On 01/07/2014, Gergo Tisza gtisza@wikimedia.org wrote:
Any thoughts? If what I'm doing is somehow self-regulating, I would be tempted to add another job and bump the "volume" to 40 or more threads, as this particular upload has over 100,000 images (potentially 200,000) and I'd rather it didn't take over a month to complete (which is what it is looking like right now at a rate of 2,800 images per day).
...exactly because GWToolset has self-regulating limits, there is not much point in doing that. The job throttling has recently been changed to be global instead of per-user or per-process, so adding more jobs will not speed things up. Actually, running one upload with 20 threads should be faster than running two with 24 (as the number of threads is ignored currently, but the number of uploads is factored into the throttling).
Ah, good to know. I am currently running in exactly this way, 1 job with 20 threads.
we might want to reconsider GWToolset throttling limits after that.
Good. Though it's working right now, throttling the tool so that we (all users) can only upload 100,000 (or the equivalent) images in a month, i.e. ~1 million in a year, looks low in the long term.
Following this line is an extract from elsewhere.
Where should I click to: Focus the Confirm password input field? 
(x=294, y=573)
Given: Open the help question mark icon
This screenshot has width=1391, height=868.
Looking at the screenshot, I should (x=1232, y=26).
In fact I'd probably end up annoying all other users by hogging the capacity to myself if it stays the same.
To put this in context, the HABS project at the Library of Congress is supposed to have 1/4 million images by itself, and that is just one of many archives in the LoC. I have also previously discussed a UK GLAM with several million potential images. GWT would seem more than a little defective if we had to say it would take several years to upload this many. :-)
Fae